ACTIVITY =
Where a line holds the word "computer", copy it from the records.

LISTED RECORDS =
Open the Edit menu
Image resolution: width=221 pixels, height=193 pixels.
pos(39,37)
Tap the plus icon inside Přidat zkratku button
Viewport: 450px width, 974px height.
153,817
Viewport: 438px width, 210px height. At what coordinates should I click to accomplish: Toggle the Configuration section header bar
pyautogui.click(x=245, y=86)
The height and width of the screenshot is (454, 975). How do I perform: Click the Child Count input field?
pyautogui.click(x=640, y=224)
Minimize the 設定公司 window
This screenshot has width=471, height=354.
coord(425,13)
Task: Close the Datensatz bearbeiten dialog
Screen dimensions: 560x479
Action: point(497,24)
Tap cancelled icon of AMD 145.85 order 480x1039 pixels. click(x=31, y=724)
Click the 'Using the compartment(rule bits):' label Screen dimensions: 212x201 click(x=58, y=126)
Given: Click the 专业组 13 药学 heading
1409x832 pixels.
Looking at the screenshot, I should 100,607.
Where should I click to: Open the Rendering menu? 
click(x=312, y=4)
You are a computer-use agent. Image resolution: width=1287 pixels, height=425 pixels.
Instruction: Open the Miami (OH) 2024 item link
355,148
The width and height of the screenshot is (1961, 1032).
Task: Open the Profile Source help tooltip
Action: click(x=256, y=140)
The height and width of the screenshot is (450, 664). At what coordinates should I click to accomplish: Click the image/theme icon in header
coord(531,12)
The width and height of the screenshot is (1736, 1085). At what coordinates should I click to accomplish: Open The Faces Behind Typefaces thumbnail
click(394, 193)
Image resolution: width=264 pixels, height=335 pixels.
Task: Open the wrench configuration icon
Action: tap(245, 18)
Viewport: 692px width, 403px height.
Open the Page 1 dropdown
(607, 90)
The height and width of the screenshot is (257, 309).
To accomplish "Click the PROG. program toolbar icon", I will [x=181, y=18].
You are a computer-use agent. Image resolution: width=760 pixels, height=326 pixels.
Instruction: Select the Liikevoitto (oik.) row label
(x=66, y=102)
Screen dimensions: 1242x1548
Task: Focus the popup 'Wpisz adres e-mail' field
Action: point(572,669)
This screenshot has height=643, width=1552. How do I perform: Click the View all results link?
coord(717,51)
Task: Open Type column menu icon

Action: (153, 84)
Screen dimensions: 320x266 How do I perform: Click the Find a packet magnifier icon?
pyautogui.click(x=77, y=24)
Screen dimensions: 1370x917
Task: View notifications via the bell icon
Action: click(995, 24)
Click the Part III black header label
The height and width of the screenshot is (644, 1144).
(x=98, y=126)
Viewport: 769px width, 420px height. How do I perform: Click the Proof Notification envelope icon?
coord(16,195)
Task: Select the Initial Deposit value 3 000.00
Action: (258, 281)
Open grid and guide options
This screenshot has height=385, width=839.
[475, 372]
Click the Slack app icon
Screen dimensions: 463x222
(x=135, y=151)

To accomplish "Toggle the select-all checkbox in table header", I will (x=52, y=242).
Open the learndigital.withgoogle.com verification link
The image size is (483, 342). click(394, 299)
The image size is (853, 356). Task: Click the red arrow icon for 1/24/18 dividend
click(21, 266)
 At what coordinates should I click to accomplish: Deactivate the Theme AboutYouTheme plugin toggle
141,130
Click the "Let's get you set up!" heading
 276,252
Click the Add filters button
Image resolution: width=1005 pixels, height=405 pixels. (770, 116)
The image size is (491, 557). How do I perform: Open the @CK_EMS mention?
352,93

EXERCISE SOLUTION =
You are a computer-use agent. Image resolution: width=1287 pixels, height=425 pixels.
You are a computer-use agent. Image resolution: width=760 pixels, height=326 pixels.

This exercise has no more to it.